**WORK REQUIRED:** What is the number of lines in the data below that hold the word "will"? Give nothing beyond that number.

**DATA:**
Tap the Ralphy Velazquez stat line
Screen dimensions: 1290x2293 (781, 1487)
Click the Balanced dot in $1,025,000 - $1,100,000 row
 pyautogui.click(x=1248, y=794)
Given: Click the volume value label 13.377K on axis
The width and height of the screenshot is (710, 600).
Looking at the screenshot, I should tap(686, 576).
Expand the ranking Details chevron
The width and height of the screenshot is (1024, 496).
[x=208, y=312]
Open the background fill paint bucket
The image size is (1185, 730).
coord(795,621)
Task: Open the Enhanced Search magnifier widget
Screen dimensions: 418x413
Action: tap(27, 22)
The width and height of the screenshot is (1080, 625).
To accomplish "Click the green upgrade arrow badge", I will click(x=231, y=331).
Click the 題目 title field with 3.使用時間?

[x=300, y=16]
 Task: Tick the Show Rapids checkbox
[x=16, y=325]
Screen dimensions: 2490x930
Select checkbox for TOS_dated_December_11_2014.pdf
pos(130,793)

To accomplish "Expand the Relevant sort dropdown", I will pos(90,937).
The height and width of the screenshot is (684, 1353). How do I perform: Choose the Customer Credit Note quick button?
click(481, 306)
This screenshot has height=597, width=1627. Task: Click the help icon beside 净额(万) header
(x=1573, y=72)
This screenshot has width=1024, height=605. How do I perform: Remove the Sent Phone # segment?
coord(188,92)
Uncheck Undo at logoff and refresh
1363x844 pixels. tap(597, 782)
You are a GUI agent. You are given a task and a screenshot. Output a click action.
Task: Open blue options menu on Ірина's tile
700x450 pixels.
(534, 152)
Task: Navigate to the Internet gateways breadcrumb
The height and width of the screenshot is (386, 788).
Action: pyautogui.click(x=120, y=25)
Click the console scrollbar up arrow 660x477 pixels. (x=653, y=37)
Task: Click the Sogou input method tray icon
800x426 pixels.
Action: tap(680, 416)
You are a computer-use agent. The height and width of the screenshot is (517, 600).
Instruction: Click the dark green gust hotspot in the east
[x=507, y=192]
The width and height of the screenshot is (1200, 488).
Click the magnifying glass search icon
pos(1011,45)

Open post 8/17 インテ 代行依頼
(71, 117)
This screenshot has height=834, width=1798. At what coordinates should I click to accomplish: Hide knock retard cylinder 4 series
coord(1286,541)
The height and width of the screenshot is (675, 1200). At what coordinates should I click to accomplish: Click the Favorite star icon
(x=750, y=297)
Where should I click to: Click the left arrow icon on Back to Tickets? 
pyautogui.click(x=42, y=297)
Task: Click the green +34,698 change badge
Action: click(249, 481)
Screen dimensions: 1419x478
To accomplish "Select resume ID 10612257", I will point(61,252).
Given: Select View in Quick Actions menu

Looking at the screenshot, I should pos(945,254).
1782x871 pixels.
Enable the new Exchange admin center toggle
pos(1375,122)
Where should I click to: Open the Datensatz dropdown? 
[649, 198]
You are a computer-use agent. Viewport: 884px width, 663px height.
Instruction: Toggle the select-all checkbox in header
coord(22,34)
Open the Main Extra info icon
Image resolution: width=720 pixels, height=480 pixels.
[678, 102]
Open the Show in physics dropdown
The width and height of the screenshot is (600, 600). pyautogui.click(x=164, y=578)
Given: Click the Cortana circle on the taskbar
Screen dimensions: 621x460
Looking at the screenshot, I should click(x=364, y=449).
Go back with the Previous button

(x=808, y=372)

**FINISHED TASK:** 3